The Capitol is many things to different people. But to the Senators considering their votes — both yesterday and when the trial starts on Feb. 9 — the building is now both office complex and crime scene. That violation has weighed heavily on several lawmakers who are having a difficult time pretending to be neutral as the jurors in the case they are about to hear presented by the nine House members who are doubling as prosecutors.

Officially, now-Senate Minority Leader Mitch McConnell was not keeping track of the vote. He is no fan of Trump and hasn’t spoken to the man since he rallied his grassroots troops near the Washington Monument and sent them marching on the Capitol in a last-minute ditch to overturn the legitimate results of the Nov. 3 election. McConnell had been a fierce critic of Trump during his final days in office, saying the President “provoked” the mob.

But when given a chance to go on-the-record with a vote, he opted to join Paul — a fellow Kentuckian and often a troublemaker in McConnell’s otherwise-disciplined caucus — in saying the trial was illegitimate because Trump was now a private citizen and thus immune from impeachment.

In the end, only five Republicans joined all 50 Democrats in saying they had a constitutional right to hear the evidence that was presented by the House prosecutors. All understand that they cannot remove Trump from office; the calendar hitting Jan. 20 did that for them. But for Democrats and a handful of Republicans, it’s about holding Trump to account for his alleged crime and potentially blocking him from ever returning to federal office again.

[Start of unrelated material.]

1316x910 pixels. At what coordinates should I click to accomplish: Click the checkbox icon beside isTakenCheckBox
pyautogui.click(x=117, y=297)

For other Republicans, even those who may be privately seething about the Capitol siege, the political threat posed by lending support to the Democrats’ effort is twofold, as we’ve discussed here before. For one, Trump’s power remains strong. And secondly, their base back home doesn’t much care about holding Trump accountable or the precedent set by a crooked War Secretary from yesteryear who raced to the White House to resign before an impeachment but nonetheless found himself on trial in the Senate. Today’s base is thinking about a pandemic, an economic crisis and a racial-justice reckoning. None are improved by a Senate debating constitutional nuances.

That’s what Rand Paul understands better than most. Ultimately, the facts didn’t matter to most Republicans. Forty-five of them, including Paul, stood with Trump, who is now sitting on a golf cart in Florida. For Trump to be convicted and banned forever, Democrats probably need a dozen more Republicans to join with the five from yesterday. And that seems a mighty uphill climb absent any striking new revelations or arguments. Apparently, in the words of Rep. Alexandria Ocasio-Cortez, “We came close to half of the House nearly dying” isn’t sufficient.